Pixel coordinate grounding data:

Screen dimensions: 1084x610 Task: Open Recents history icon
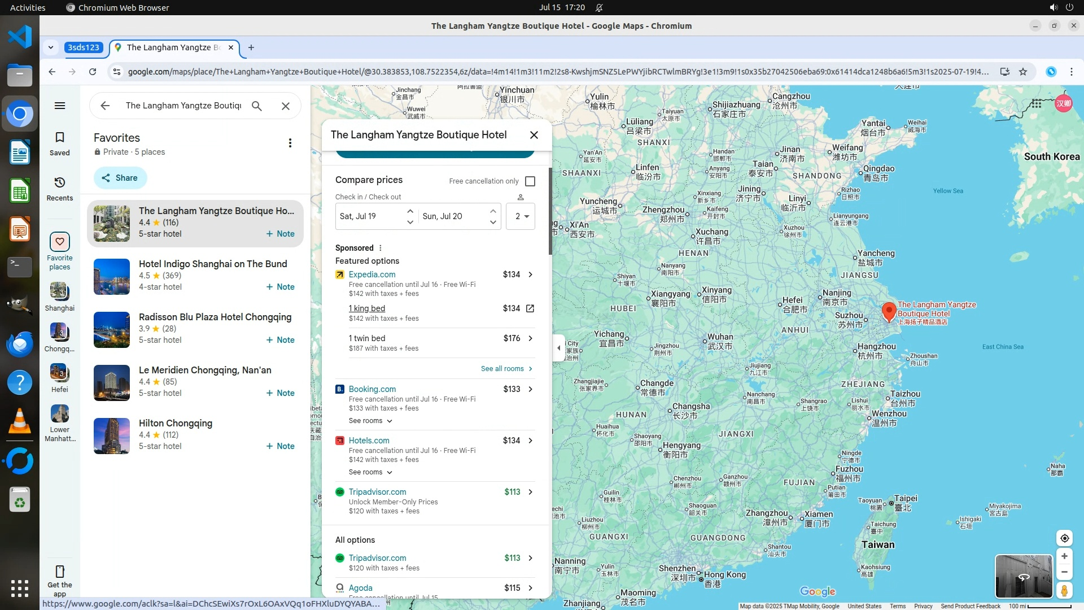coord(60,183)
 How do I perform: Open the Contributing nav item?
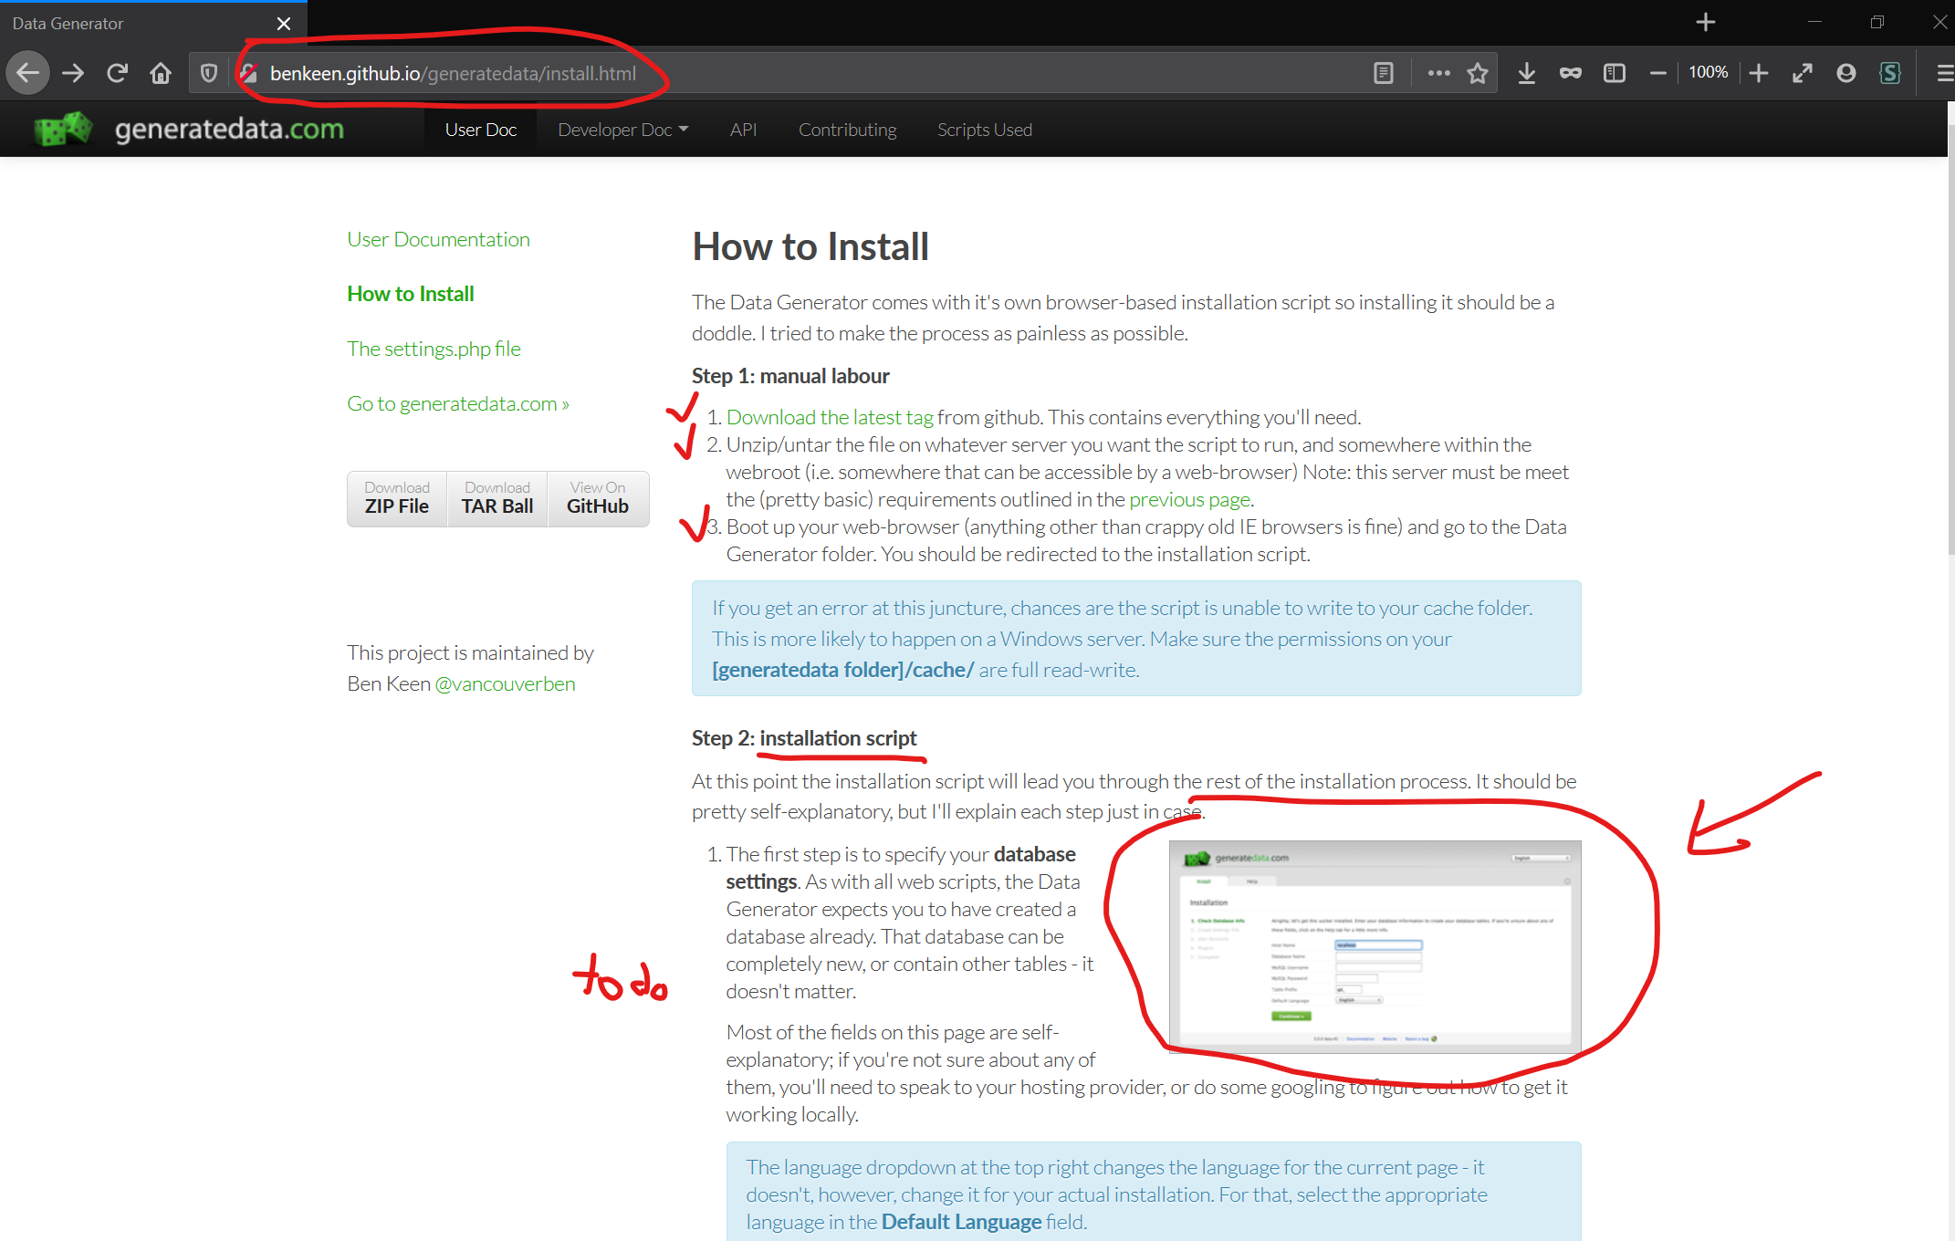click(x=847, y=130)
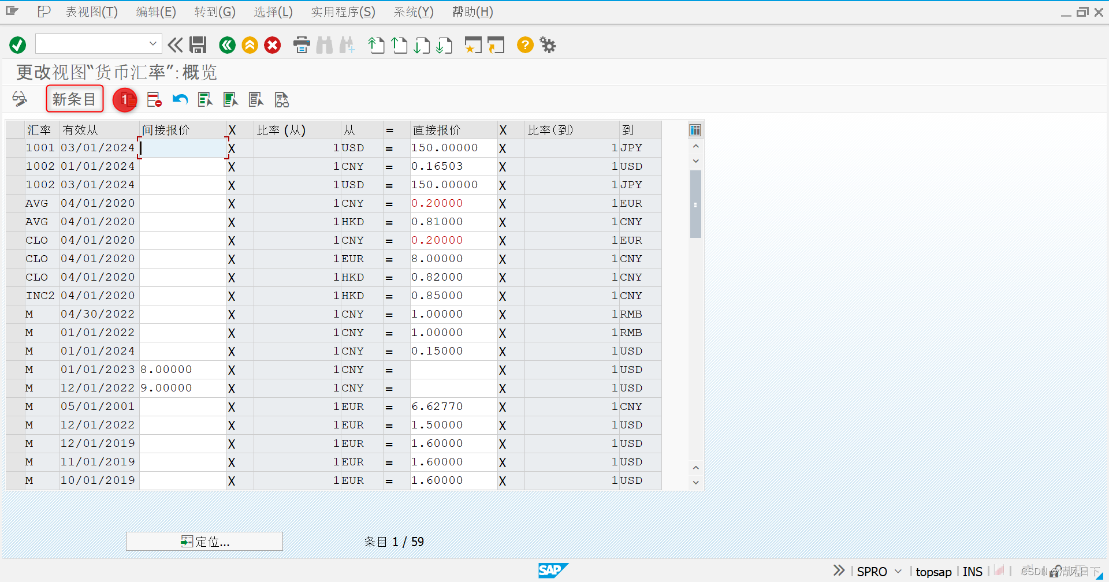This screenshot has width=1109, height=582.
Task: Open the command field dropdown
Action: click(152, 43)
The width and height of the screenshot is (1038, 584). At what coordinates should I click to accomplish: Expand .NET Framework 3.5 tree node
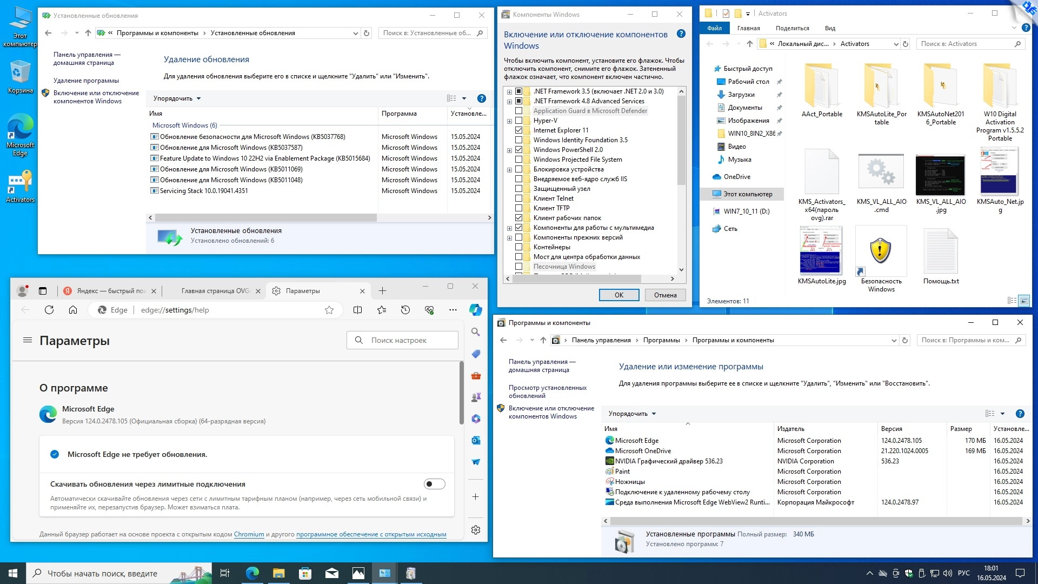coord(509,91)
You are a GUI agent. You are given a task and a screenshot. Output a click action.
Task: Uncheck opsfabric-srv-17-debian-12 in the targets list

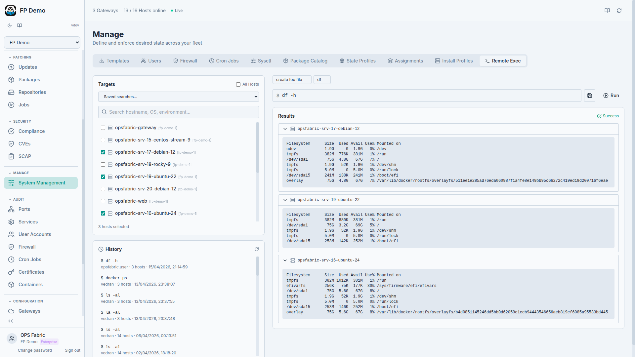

• _TASK TO COMPLETE_: Copy every record exactly as written, leaving out the pictures.

• _ANSWER TO THIS EXERCISE_:
Screen dimensions: 1084x610 Task: Open Recents history icon
coord(60,183)
 How do I perform: Open the Contributing nav item?
click(x=847, y=130)
This screenshot has width=1109, height=582.
Task: Open the command field dropdown
Action: click(152, 43)
The width and height of the screenshot is (1038, 584). At what coordinates should I click to accomplish: Expand .NET Framework 3.5 tree node
coord(509,91)
You are a GUI agent. You are given a task and a screenshot. Output a click action.
Task: Uncheck opsfabric-srv-17-debian-12 in the targets list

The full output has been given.